@@ -747,6 +747,7 @@ struct cpu_tsc_vars
s64 tsc_offset;
u64 tsc_measure_base;
atomic_t tsc_synchronized;
+ u64 last_ref;
};
static DEFINE_PER_CPU(struct cpu_tsc_vars, cpu_tsc_vars);
@@ -3570,42 +3571,83 @@ int kvm_emulate_pio_string(struct kvm_vcpu *vcpu, int in,
}
EXPORT_SYMBOL_GPL(kvm_emulate_pio_string);
-static void evict(void *info)
+/*
+ * evict(struct cpufreq_freqs *data)
+ *
+ * This function is meant to be called from an IPI and runs with
+ * interrupts disabled. It records the last good value of the
+ * reference TSC before optionally updating the CPU frequency and
+ * marking the CPU unsynchronized. Since it is entered from an
+ * interrupt handler, it can be used to bring CPUs out of hardware
+ * virtualization and have them wait until their clock has been
+ * resynchronized.
+ */
+static void evict(void *data)
{
- /* nothing */
+ struct cpu_tsc_vars *cv = &__get_cpu_var(cpu_tsc_vars);
+ WARN_ON(!irqs_disabled());
+ cv->last_ref = compute_ref_tsc();
+ if (data) {
+ struct cpufreq_freqs *freq = data;
+ cv->tsc_khz = freq->new;
+ }
+ atomic_set(&cv->tsc_synchronized, 0);
}
-static struct execute_work resync_work;
-static int work_scheduled;
-
-static void resync_user(struct work_struct *work)
+static long resync(void *unused)
{
+ struct cpu_tsc_vars *cv = &__get_cpu_var(cpu_tsc_vars);
+ u64 tsc = 0;
int cpu;
- work_scheduled = 0;
- for_each_online_cpu(cpu)
- if (cpu != tsc_base_cpu)
- kvm_do_sync_tsc(cpu);
-}
+ /*
+ * First, make sure we are on the right CPU; between when the work got
+ * scheduled and when this runs, the tsc_base could have changed.

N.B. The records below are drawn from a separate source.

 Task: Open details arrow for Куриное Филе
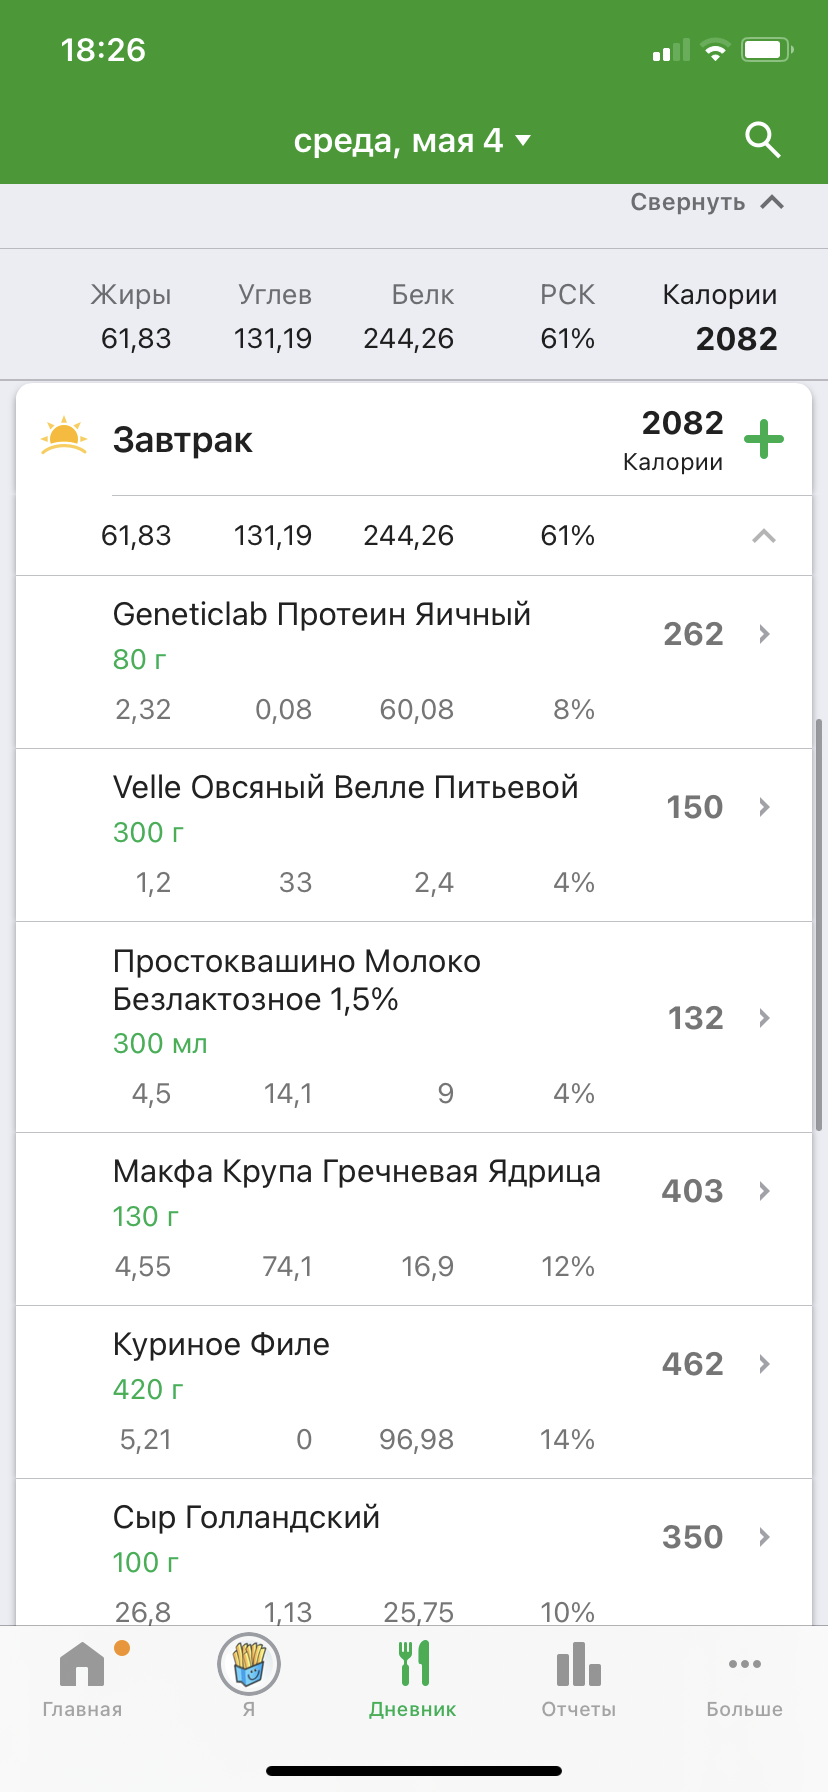tap(765, 1364)
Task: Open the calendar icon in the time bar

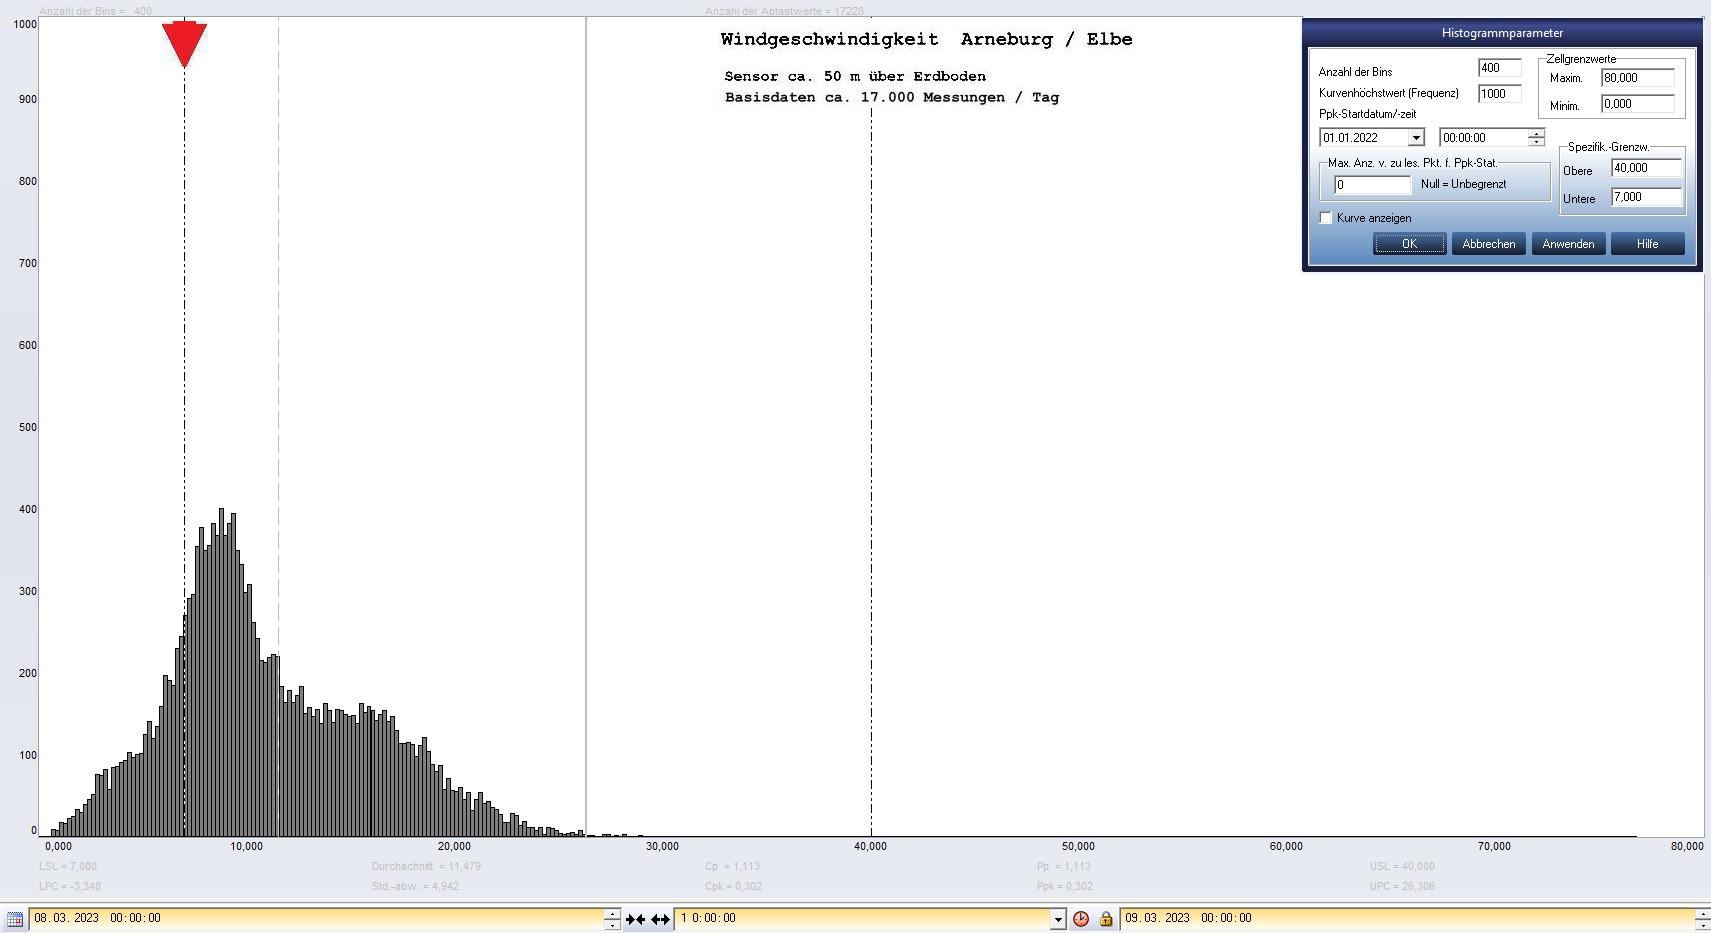Action: pos(15,919)
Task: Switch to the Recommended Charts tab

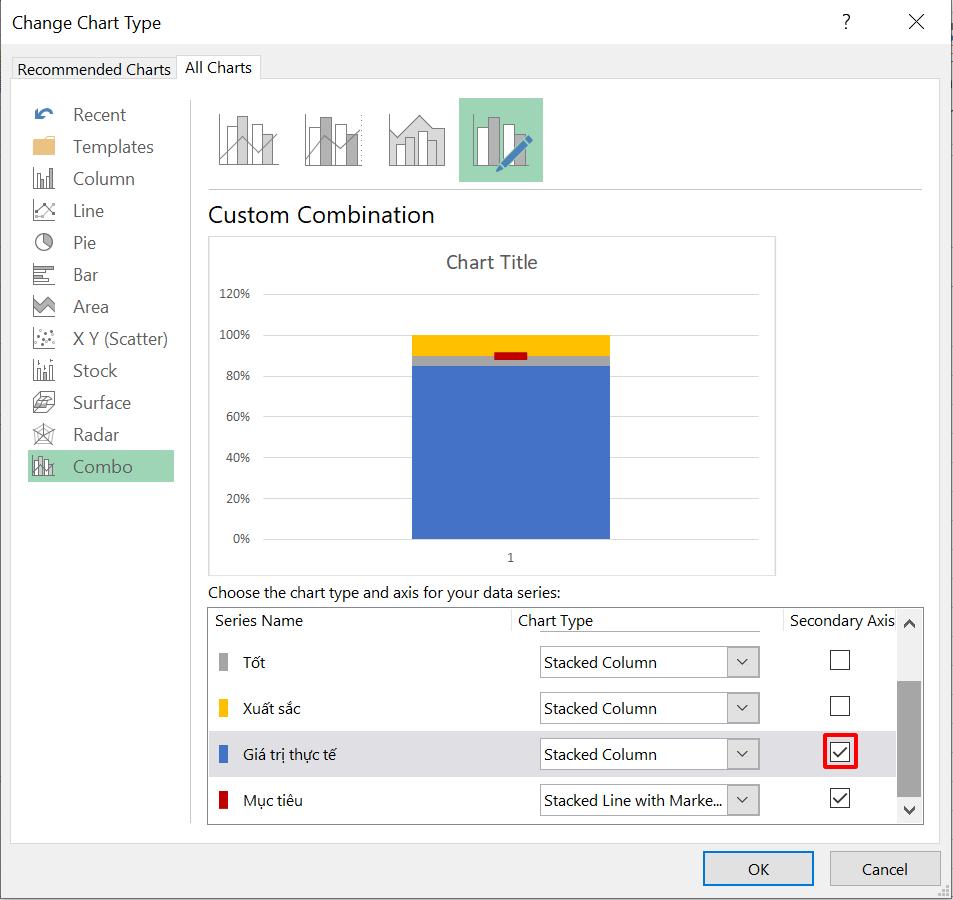Action: coord(93,69)
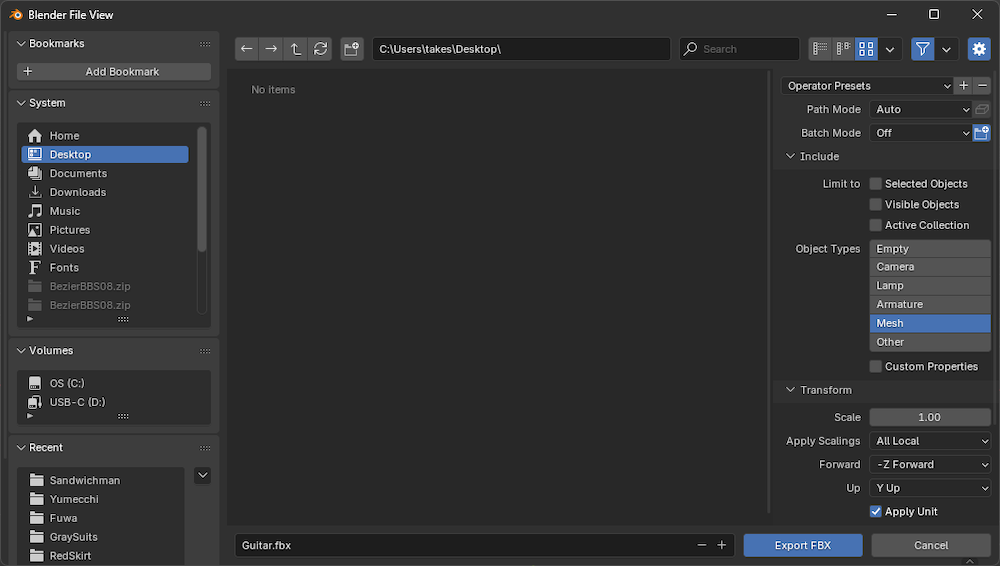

We
+ * lock out changes to tsc_base_cpu with cpu_get(). The cpu takedown
+ * code can't run until all non-preempt sections are finished, so being
+ * in a non-preempt section protects the base from changing. Tricky.
+ */
+ cpu = get_cpu();
+ if (cpu != tsc_base_cpu)
+ return -1;
-static void resync(void *info)
-{
- struct cpu_tsc_vars *cv = &__get_cpu_var(cpu_tsc_vars);
- u64 tsc;
+ /*
+ * When the base CPU frequency changes independenetly of other
+ * cores, the reference TSC can fall behind. Rather than
+ * introduce a complicated and fragile locking scheme for this
+ * rare case, simply evict all CPUs from VM execution and take
+ * the highest global reference clock. This also allows us to
+ * recover from skew events which slightly advance other clocks
+ * relative to the base.
+ */
+ on_each_cpu(evict, NULL, 1);
+ for_each_online_cpu(cpu)
+ if (per_cpu(cpu_tsc_vars, cpu).last_ref > tsc)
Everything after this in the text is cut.